- Tasks for this exercise:
A. In the hedge fund commentary, reproduce the passage starting at "If I were sitting" and ending at "five fee layers.", replacing "allocation committee" with "investment committee".
B. Decide whether each statement agrees with the hedge fund commentary. Answer yes or no and quote the words that settle it.
(i) The ETF share of hedge fund long portfolios is at its highest level since the GFC.
(ii) The author would put four questions to an allocation committee.
(iii) Hedge funds are buying S&P 500 index funds at a rate last seen in 2012.

- Quoted passage:
>>>>

If the largest consumers of AI compute are struggling to show output, maybe the infrastructure-spend forecasts that underpin the semiconductor trade deserve more scrutiny than they're getting.

Then there's the ETF signal Goldman flagged.

The 4.9 per cent ETF share of hedge fund long portfolios represents the highest level since the GFC.

Hedge funds — the people paid 2-and-20 to pick stocks — are buying S&P 500 index funds at a rate last seen in 2008. You don't need me to explain what that implies about their actual stock-picking confidence outside the mega-cap tech basket.

What I'd tell a board right now

If I were sitting on an allocation committee, three questions would dominate.

One: how correlated is your manager roster? If your five "diversified" hedge fund allocations are all long Nvidia, AMAT, LRCX, and short software, you don't have five managers. You have one trade with five fee layers.

Two: what happens to AI capex when the demand side disappoints?

<<<<

- Supplied information:
>>>>

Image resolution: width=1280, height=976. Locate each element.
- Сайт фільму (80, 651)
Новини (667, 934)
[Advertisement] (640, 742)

<<<<

- Solutions for each task:
A.
If I were sitting on an investment committee, three questions would dominate.

One: how correlated is your manager roster? If your five "diversified" hedge fund allocations are all long Nvidia, AMAT, LRCX, and short software, you don't have five managers. You have one trade with five fee layers.

B.
(i) Yes: "The 4.9 per cent ETF share of hedge fund long portfolios represents the highest level since the GFC."
(ii) No: "three questions would dominate."
(iii) No: "are buying S&P 500 index funds at a rate last seen in 2008."